Now, let's dive deep into the updates in v0.7.

Region Migration

Region Migration provides the capability to migrate regions of a data table between Datanodes. Leveraging this feature, we can easily implement hot data migration and horizontal scaling for load balancing. GreptimeDB mentioned an initial implementation of Region Migration in v0.6. In v0.7, we have further refined the feature and enhanced the user experience.

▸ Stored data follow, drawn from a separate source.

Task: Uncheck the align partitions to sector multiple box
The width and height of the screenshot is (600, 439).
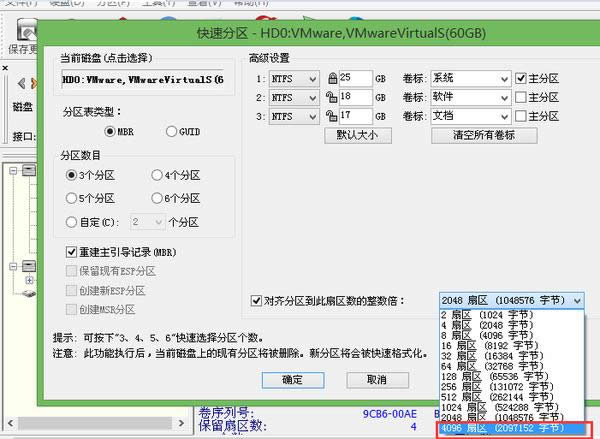Action: 256,299
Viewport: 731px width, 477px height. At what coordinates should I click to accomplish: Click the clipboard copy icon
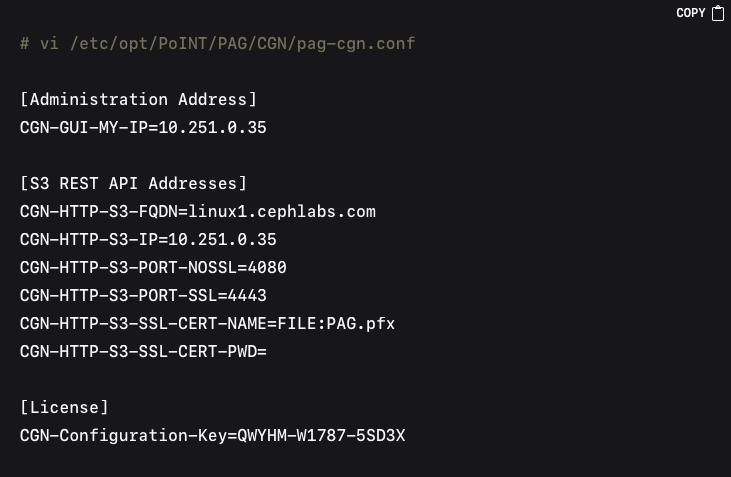(718, 13)
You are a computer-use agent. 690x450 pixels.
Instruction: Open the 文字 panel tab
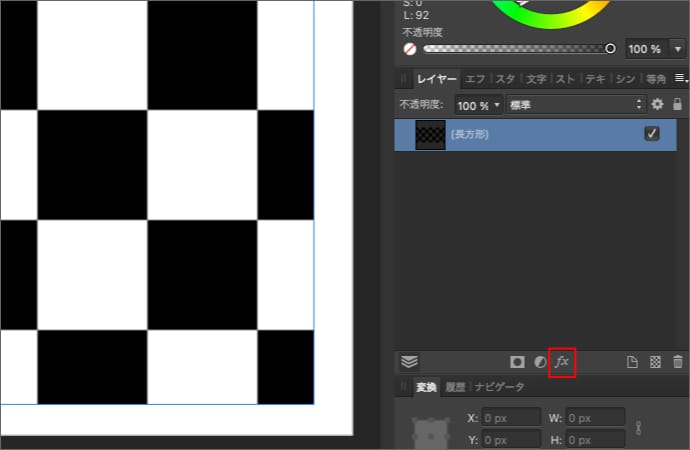(536, 78)
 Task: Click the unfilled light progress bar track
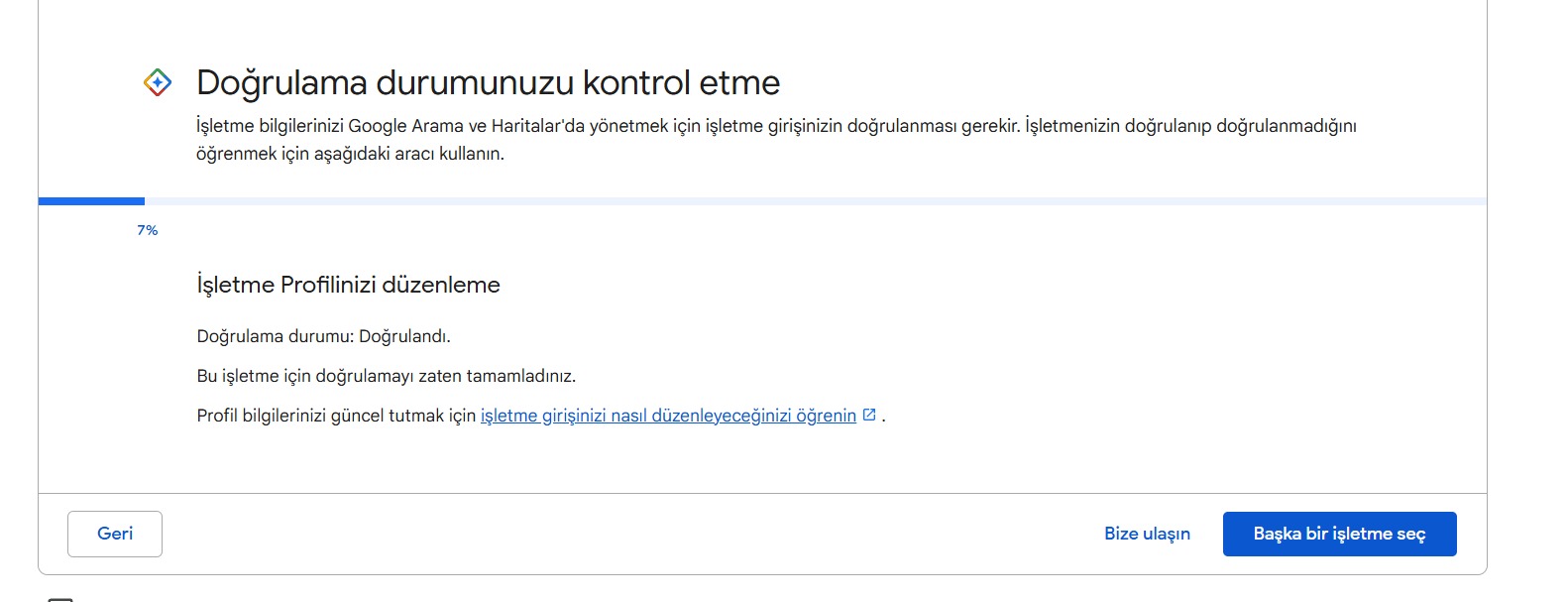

Now, we can conveniently execute region migration through SQL commands:

select migrate_region(
    region_id,
    from_dn_id,
    to_dn_id,
    [replay_timeout(s)]);

Metric Engine

The Metric Engine is a brand-new engine designed specifically for Observability scenarios. The primary goal of Metric Engine is to handle a large number of small tables, making it particularly suitable for cloud-native monitoring, such as scenarios previously using Prometheus. By leveraging the synthetic wide tables, this new engine offers the capability for metric data storage and metadata reuse, making "tables" more lightweight. It can overcome some of the limitations of the current Mito engine, where tables are too heavy weight.

Original Metric Data
- Taking the metrics from the following six node exporters as an example. In the single-value model systems represented by Prometheus, even highly correlated metrics need to be split and stored separately.

Logical Table from User's Perspective
- The Metric Engine authentically reproduces the structure of Metrics, presenting users with the exact structure of the Metrics as they were written.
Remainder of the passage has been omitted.